Nango is experiencing probl...

Nango experienced a major incident on October 6, 2025 affecting Nango Cloud Health, lasting 15h 40m. The incident has been resolved; the full update timeline is below.

Started: Oct 06, 2025, 05:22 PM UTC
Resolved: Oct 07, 2025, 09:02 AM UTC
Duration: 15h 40m
Detected by Pingoru: Oct 06, 2025, 05:22 PM UTC

Affected components

Nango Cloud Health

Update timeline

investigating Oct 06, 2025, 05:22 PM UTC

Nango is experiencing problems and we are investigating.
resolved Oct 07, 2025, 09:02 AM UTC

Post-Incident Summary — Database Lock Contention and Service Outage Date: 6 October 2025 Impact: Temporary outage of Nango services Status: Resolved Summary A sustained, high-volume workload from a downstream integration generated a large number of webhook events over an extended period. The follow-on fetches (getRecords) executed concurrently at scale, and a small update in that code path (persisting a “last fetched” timestamp) created heavy database contention. Lock saturation and connection exhaustion led to elevated latencies and 499 responses across public APIs until mitigations were applied. Timeline (CET) - Issue began: 19:21 - Detected by monitoring: 19:37 - Mitigated: 20:35 - Fully resolved: 23:17 Root Cause The getRecords flow includes a database write to persist a “last fetched” timestamp.
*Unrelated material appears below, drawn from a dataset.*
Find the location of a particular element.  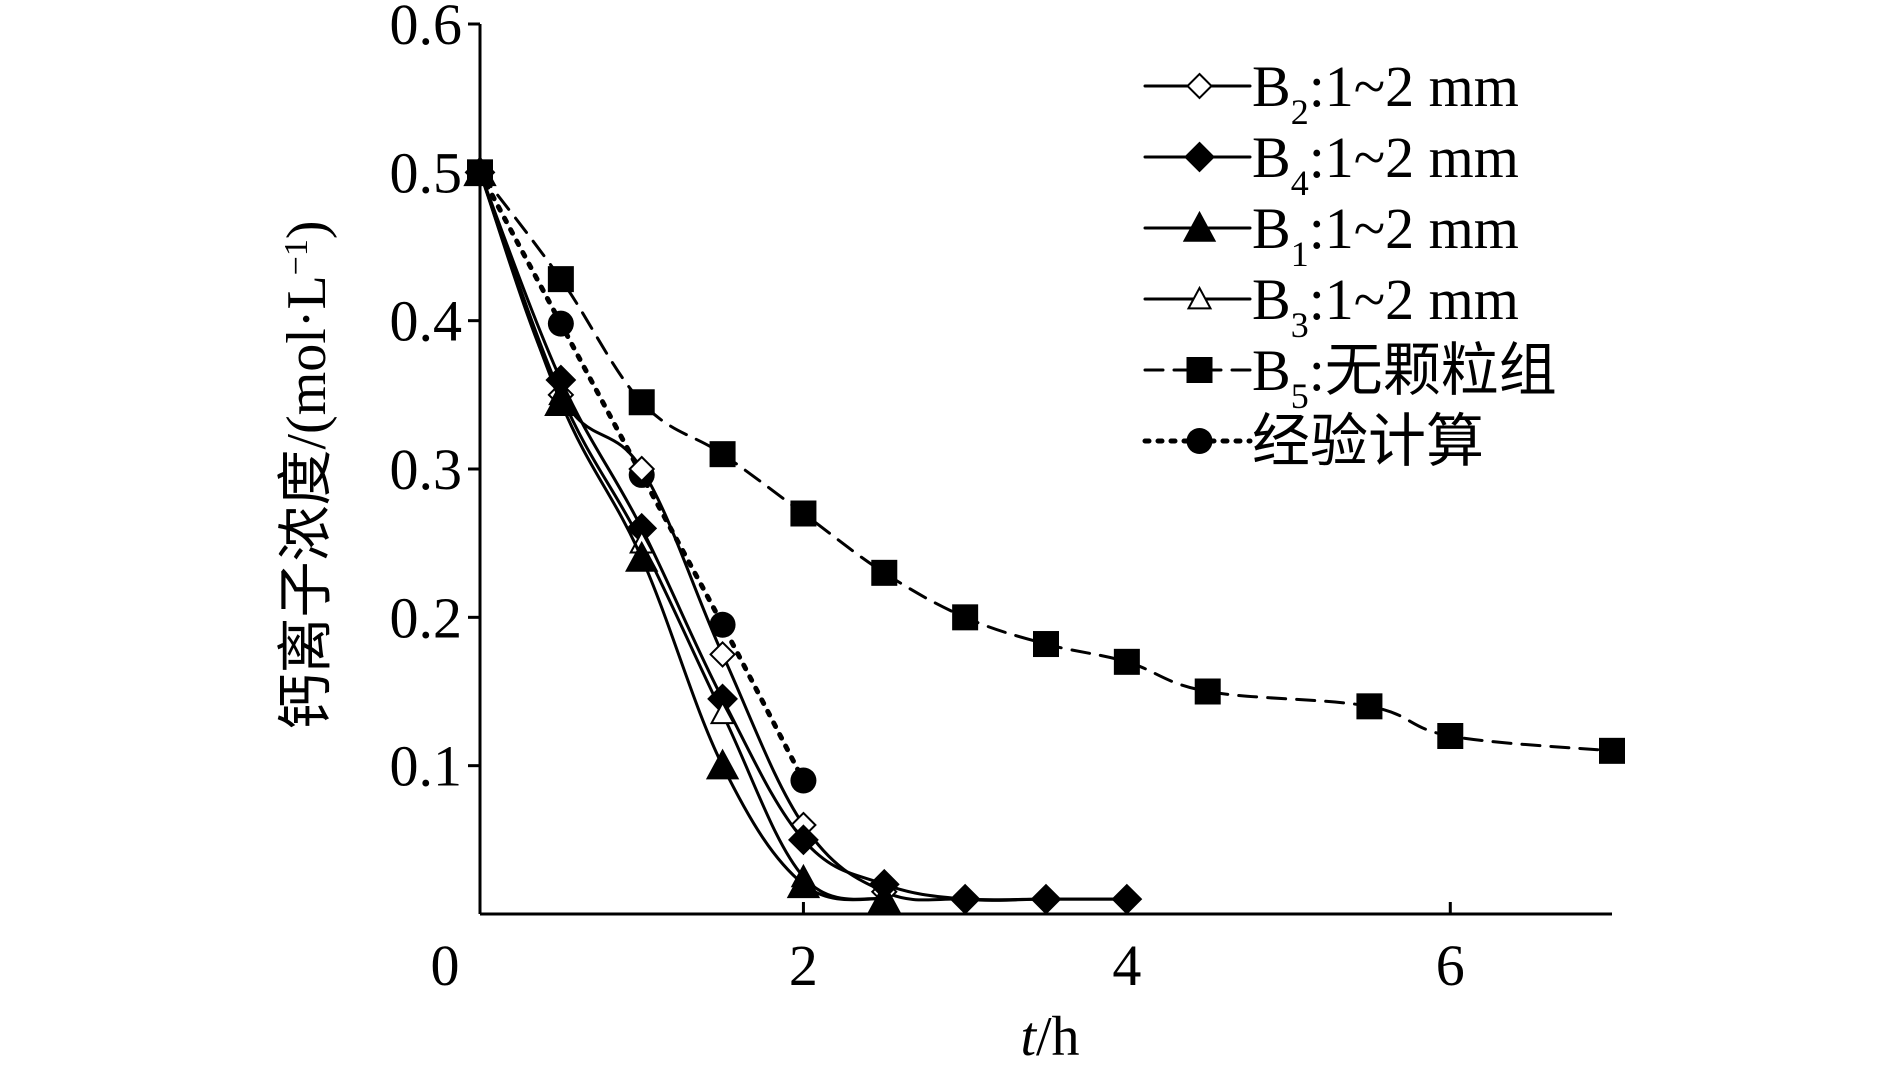

legend-label: B4:1~2 mm is located at coordinates (1386, 164).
Under extreme concurrency, these updates serialized and waited on one another, creating widespread lock contention. As locks piled up, available connections were exhausted, which introduced long response times and impacted all Nango services. Resolution - Logs and metrics showed elevated lock waits and deadlock messages (over 18,000 waiting operations at peak). - High-load webhook sources were temporarily disabled to shed database work, after which services recovered to normal. - The “last fetched” update in getRecords was determined to be unnecessary and removed to eliminate this contention pattern. All systems were fully operational by 20:35 CET. Follow-Up Actions - Rate limiting on webhook endpoints. - More controls to limit the blast-radius of isolated single-tenant spikes. - Enhanced observability for lock growth and connection-pool saturation to enable earlier, automated mitigation.